LE DRAME RELIGIEUX. [1]




Le fanatisme religieux, l’un des traits distinctifs des temps d’ignorance et de barbarie, s’affaiblit d’ordinaire à l’approche de la civilisation et disparaît tout-à-fait au milieu de l’éclat qu’elle répand lorsqu’elle a achevé de se développer. En cela, comme en bien d’autres choses, l’Espagne a fait exception aux lois générales de l’humanité. Pendant le moyen-âge, lorsque l’Europe entière était livrée aux ténèbres d’une superstition cruelle et grossière, un esprit de tolérance au moins relative régnait dans la Péninsule.

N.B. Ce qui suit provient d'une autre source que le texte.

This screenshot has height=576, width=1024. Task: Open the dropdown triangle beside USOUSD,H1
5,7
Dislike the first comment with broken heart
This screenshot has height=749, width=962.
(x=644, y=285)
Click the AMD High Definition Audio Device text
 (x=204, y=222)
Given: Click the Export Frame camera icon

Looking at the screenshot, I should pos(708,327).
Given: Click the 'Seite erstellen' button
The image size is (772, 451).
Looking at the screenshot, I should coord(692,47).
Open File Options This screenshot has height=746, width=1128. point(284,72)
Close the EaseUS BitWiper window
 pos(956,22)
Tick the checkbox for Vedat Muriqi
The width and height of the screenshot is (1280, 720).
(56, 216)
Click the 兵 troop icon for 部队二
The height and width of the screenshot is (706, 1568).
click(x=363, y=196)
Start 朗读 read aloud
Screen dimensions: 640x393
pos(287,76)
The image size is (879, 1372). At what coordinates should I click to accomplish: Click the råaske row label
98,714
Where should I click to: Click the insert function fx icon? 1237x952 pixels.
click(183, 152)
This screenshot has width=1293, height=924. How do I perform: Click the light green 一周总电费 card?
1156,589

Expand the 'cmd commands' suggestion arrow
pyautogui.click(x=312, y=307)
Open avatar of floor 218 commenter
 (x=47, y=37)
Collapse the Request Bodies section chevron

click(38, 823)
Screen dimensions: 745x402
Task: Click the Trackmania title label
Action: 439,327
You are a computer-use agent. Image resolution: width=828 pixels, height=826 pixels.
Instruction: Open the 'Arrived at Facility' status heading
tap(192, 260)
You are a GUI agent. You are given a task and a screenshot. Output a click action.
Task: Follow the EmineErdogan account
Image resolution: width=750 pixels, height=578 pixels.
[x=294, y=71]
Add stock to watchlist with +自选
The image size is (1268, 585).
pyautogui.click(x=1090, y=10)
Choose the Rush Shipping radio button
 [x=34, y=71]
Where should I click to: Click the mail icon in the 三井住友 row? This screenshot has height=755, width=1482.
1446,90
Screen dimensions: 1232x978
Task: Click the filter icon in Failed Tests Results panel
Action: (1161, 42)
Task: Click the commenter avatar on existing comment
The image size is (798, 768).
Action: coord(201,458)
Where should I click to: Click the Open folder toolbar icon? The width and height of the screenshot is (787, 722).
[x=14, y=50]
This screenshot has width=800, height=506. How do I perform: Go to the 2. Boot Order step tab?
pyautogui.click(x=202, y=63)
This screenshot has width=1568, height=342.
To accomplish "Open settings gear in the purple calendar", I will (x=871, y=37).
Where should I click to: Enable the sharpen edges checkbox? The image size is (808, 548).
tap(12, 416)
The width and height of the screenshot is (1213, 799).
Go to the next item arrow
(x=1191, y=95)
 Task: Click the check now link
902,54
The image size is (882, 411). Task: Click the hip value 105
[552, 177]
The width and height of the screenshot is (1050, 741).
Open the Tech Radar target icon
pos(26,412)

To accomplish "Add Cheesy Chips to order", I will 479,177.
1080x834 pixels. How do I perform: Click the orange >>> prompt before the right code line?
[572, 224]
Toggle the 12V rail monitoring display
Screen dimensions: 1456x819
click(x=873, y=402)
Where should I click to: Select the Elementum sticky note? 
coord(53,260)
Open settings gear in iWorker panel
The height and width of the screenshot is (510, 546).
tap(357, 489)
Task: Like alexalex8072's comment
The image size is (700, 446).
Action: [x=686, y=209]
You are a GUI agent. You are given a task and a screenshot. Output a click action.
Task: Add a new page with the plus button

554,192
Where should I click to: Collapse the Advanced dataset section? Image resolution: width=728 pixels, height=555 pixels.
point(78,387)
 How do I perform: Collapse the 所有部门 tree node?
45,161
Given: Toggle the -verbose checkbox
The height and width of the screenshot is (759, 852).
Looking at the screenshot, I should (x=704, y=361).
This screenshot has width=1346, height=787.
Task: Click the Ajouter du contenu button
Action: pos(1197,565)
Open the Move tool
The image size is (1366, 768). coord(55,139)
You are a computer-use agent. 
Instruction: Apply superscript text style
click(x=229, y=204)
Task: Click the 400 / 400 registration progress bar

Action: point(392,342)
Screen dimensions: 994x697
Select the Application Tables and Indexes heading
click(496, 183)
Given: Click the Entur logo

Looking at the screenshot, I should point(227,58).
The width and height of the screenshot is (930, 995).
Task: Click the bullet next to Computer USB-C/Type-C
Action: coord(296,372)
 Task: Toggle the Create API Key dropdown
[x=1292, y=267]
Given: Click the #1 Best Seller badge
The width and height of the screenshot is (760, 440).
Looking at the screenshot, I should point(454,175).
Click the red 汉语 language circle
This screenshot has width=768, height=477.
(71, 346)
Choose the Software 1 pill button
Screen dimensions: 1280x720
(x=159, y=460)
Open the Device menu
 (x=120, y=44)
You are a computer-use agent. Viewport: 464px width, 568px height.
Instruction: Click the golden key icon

Les chrétiens, placés en présence des Maures contre lesquels ils luttaient depuis des siècles avec des succès divers pour reconquérir leur indépendance et leur territoire, avaient sans doute puisé dans cette lutte prolongée le principe d’un attachement vif et ardent pour des croyances devenues le symbole de leur nationalité ; mais d’un autre côté ils se trouvaient en contact continuel avec une population dans laquelle ils ne pouvaient méconnaître, malgré la différence de sa foi, des lumières supérieures, le goût des arts, une riche imagination, un caractère chevaleresque et même une grande douceur de mœurs. Ce contact était évidemment incompatible avec les préjugés absurdes, avec les haines furieuses qui partout ailleurs, chez les nations chrétiennes, s’associaient à l’idée de la

  1. Voyez les livraisons du 15 mars et 1er mai.